Sulle etichette dei prodotti a base di carne l'Europa continua ad essere divisa. Lo si è visto anche in occasione dell'ultimo Consiglio dei ministri agricoli dei 27 paesi che si è riunito a Bruxelles il 24 marzo. Al centro delle discussioni l'opportunità o meno di indicare nelle etichette la provenienza delle carni. Tutti concordi nel confermare la richiesta da parte dei consumatori di avere massima trasparenza su ciò che portano in tavola, ma al contempo grande preoccupazione per il possibile innalzamento dei costi. Un documento presentato dalla Commissione evidenzia infatti che i costi potrebbero aumentare dal 10% al 15%, aumenti che difficilmente potrebbero essere trasferiti sui prezzi al consumo. Per giunta i paesi contrari all'etichettatura obbligatoria, come Gran Bretagna, Lussemburgo, Spagna, per citarne alcuni, aggiungono che non ci sarebbero vantaggi nella lotta contro le frodi alimentari, che comunque continuerebbero ad essere perpetrate a dispetto delle nuove etichette. Critiche non prive di fondamento, ma resta la necessità di recuperare la fiducia dei consumatori, come sostenuto dal ministro per le Politiche agricole, Maurizio Martina.

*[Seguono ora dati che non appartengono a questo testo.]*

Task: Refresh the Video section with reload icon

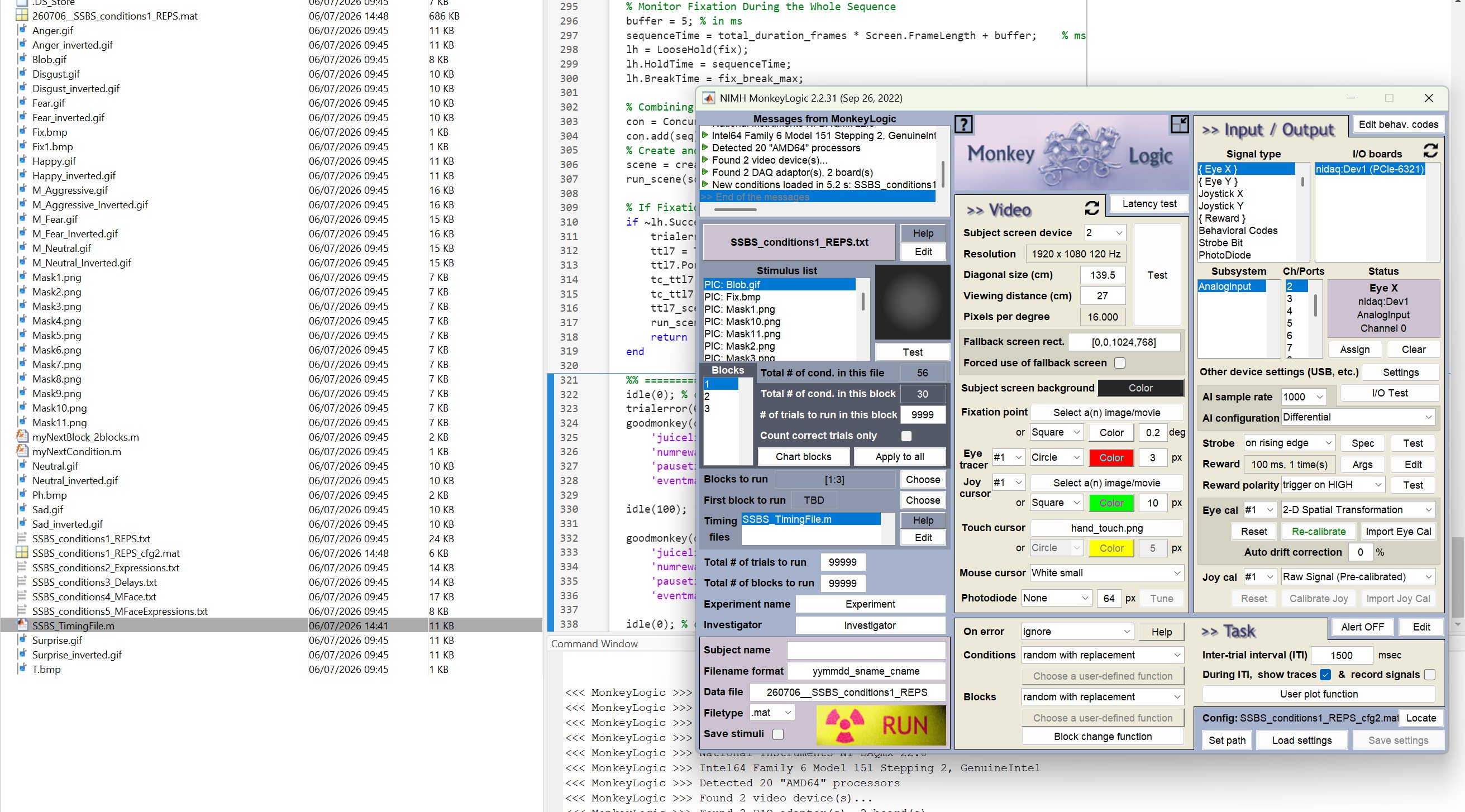Action: point(1091,208)
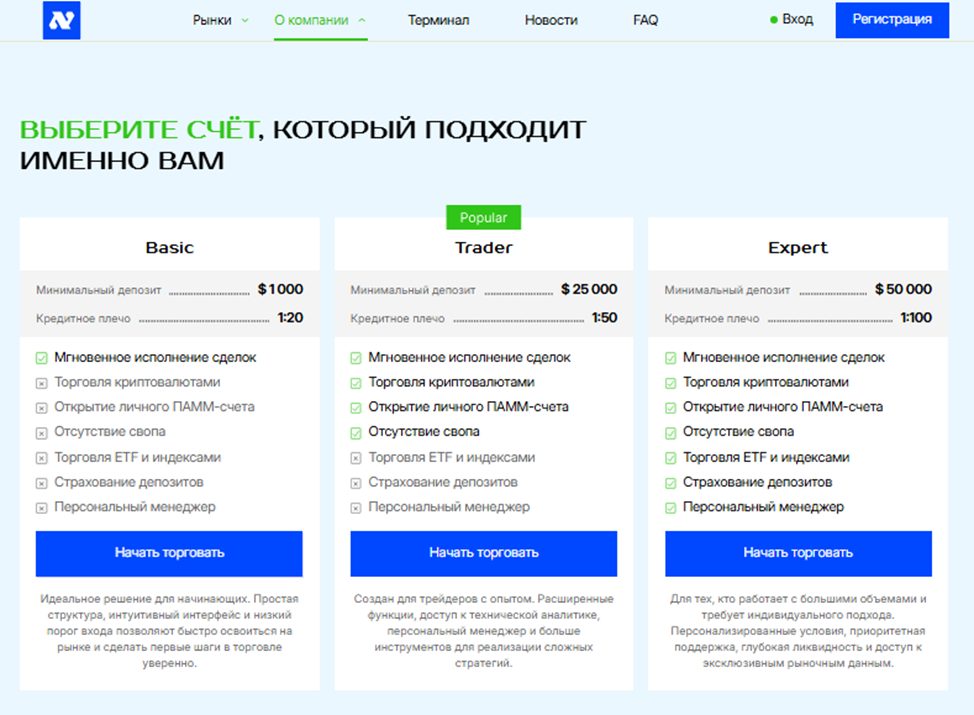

Per l'Italia la via maestra è dunque quella della massima trasparenza, senza tuttavia sottovalutare costi e complessità dell'etichettatura obbligatoria. La stessa posizione è sostenuta da altri paesi come Francia e Austria, mentre un nutrito gruppo di nazioni si è espresso a favore di un ulteriore approfondimento della materia prima di prendere decisioni.

Gli scenari possibili
Già in passato la Commissione europea aveva predisposto un documento nel quale si tracciavano i possibili scenari sui quali articolare l'etichettatura dei prodotti a base di carne. Come anticipato da Agronotizie, la prima opzione è quella di una etichettatura volontaria. Per le etichette obbligatorie potrebbero esserci due diverse formule. Una semplificata con l'indicazione della provenienza europea od extra europea delle carni, una più puntuale ove si specificano i paesi di provenienza delle carni. Proposte queste ultime che trovano forti resistenze da parte delle industrie di trasformazione.

Potrebbe vincere la semplicità
Per il momento è solo un rinvio, ma sembra allontanarsi per i prodotti a base di carne l'obbligo di un'etichetta nella quale sia dichiarata la provenienza di ogni singolo componente. Favorevoli all'etichetta obbligatoria restano comunque alcune organizzazioni agricole italiane, come Cia e Coldiretti, ma non vanno sottovaluti costi, complicazioni e burocrazia che una tal scelta potrebbe portarsi dietro. Con il rischio alla fine che l'abbiano vinta quanti sono contrari tout court alle etichettature, industrie in prima fila. Una formula più “morbida”, compresa quella della etichettatura volontaria, sarebbe realisticamente più perseguibile. Poi sarebbero i consumatori a scegliere. C'è da scommettere che le loro preferenze andrebbero ai prodotti che dichiarano il “made in” dei loro ingredienti. E il gioco sarebbe fatto.